* **TO DO**
This task calls for copying each line below that contains "computer".

[Stored data]
════

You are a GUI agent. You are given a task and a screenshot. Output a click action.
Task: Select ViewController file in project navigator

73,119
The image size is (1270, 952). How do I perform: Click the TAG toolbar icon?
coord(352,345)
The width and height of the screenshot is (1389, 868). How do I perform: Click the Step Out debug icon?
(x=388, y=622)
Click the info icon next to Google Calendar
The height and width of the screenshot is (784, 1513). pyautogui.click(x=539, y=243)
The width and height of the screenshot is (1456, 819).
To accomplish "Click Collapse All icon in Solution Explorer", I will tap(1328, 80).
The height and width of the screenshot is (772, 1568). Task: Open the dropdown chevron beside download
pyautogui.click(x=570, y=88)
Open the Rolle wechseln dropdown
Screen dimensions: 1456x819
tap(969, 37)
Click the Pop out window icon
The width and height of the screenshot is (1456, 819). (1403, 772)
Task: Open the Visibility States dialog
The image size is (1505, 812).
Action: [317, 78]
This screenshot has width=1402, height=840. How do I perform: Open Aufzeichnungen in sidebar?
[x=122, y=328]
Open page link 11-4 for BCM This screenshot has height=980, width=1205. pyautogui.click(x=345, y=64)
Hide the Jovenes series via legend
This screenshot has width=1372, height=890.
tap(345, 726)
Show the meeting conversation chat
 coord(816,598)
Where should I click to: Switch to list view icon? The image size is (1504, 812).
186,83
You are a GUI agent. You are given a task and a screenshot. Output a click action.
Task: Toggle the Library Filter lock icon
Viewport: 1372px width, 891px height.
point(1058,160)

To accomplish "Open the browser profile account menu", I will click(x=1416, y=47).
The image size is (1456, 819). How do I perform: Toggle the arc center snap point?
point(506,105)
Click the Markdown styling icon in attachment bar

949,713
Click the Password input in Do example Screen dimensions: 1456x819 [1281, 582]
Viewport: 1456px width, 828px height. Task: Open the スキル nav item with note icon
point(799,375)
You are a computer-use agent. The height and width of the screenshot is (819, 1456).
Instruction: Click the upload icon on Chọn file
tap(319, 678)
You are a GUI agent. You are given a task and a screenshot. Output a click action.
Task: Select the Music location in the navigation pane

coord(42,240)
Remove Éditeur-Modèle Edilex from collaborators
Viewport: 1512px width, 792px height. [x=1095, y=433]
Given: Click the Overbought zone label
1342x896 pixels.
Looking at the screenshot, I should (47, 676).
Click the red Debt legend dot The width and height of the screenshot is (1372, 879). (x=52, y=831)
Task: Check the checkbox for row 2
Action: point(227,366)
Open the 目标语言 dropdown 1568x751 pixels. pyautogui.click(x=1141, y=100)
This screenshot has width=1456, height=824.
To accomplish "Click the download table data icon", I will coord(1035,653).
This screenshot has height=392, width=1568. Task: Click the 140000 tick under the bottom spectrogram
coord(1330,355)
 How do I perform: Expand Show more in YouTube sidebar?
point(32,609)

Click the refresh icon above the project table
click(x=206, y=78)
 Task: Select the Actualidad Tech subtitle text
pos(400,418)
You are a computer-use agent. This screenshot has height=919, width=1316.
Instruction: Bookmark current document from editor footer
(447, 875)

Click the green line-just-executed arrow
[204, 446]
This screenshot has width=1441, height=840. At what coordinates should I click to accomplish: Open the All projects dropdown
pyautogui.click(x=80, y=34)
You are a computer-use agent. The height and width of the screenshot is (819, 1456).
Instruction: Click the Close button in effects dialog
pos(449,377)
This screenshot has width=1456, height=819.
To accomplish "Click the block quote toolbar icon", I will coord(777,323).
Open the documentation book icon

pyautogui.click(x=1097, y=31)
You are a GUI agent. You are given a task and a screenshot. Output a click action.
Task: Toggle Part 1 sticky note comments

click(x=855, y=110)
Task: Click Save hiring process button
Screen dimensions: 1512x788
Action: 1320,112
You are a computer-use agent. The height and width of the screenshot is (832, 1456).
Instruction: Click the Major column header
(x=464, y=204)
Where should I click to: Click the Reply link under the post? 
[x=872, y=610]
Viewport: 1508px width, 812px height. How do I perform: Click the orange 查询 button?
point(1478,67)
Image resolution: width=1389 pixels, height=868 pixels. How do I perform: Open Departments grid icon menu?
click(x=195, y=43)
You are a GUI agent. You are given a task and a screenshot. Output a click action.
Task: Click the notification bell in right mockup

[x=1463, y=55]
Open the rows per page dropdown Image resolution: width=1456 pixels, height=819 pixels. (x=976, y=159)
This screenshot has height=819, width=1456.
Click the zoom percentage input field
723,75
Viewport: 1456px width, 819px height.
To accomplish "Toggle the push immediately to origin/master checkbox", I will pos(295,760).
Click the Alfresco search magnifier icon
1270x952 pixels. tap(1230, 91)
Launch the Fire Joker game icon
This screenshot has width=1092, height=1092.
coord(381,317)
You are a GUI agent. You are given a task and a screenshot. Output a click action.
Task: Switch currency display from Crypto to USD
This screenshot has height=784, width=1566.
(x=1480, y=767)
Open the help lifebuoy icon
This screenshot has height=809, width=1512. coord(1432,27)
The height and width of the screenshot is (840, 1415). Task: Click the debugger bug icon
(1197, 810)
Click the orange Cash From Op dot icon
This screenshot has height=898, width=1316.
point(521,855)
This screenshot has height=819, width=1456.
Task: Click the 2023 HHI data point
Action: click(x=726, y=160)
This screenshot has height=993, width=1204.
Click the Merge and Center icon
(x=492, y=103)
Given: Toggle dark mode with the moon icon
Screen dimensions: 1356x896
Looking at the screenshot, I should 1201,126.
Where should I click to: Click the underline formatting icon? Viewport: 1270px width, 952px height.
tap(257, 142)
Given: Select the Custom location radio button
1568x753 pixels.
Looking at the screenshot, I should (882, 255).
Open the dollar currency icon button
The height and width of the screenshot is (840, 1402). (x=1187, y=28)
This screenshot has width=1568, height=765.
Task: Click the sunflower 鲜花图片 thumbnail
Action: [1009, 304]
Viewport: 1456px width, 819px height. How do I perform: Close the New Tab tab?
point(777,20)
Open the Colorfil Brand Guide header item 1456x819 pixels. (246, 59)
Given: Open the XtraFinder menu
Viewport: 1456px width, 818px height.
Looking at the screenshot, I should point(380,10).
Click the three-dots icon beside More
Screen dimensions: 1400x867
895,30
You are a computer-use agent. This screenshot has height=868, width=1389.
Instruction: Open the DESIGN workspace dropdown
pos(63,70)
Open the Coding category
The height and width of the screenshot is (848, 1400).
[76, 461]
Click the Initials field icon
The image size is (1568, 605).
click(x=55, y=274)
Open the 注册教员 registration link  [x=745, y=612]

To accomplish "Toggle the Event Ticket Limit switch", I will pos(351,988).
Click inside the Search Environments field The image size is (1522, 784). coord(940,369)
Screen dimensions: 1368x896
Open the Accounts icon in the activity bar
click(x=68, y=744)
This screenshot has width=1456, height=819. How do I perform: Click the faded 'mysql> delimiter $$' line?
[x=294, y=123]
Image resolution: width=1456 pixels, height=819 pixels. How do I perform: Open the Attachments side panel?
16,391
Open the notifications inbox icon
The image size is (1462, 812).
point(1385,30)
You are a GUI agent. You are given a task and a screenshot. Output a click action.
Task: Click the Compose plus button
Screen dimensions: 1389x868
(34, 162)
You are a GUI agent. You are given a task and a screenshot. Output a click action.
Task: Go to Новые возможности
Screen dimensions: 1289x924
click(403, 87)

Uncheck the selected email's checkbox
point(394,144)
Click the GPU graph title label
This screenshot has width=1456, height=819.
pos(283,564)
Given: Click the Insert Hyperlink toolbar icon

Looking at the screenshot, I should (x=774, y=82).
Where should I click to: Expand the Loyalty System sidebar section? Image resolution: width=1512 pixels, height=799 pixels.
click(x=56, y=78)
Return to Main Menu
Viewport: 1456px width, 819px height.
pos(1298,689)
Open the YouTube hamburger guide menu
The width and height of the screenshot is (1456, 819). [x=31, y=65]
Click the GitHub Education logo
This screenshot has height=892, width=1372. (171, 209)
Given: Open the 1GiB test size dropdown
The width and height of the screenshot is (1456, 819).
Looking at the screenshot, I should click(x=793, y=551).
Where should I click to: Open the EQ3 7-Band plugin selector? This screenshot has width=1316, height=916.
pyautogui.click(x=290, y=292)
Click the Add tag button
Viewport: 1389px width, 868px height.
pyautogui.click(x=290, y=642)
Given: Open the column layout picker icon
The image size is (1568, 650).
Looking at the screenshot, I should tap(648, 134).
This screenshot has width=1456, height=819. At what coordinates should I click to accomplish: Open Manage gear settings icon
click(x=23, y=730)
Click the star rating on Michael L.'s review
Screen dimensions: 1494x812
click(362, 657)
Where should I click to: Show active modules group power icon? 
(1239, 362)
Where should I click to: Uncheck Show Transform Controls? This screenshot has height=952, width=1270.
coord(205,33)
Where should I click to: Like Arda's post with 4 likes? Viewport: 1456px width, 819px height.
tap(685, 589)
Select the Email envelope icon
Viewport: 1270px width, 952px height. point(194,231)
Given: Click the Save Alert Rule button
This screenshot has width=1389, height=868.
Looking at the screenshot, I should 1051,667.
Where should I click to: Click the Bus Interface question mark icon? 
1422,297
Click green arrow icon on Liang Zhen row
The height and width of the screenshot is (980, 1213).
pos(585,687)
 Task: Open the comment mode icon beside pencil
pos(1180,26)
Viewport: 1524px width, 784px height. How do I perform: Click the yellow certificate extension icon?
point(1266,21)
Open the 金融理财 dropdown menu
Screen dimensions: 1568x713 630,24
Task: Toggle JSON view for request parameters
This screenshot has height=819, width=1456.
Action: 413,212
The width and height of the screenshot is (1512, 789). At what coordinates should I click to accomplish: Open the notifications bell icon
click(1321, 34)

════

* **PROBLEM SOLUTION**
You are a computer-use agent. The height and width of the screenshot is (819, 1456).
You are a computer-use agent. This screenshot has height=919, width=1316.
You are a computer-use agent. The height and width of the screenshot is (819, 1456).
You are a computer-use agent. The height and width of the screenshot is (832, 1456).
You are a computer-use agent. This screenshot has height=868, width=1389.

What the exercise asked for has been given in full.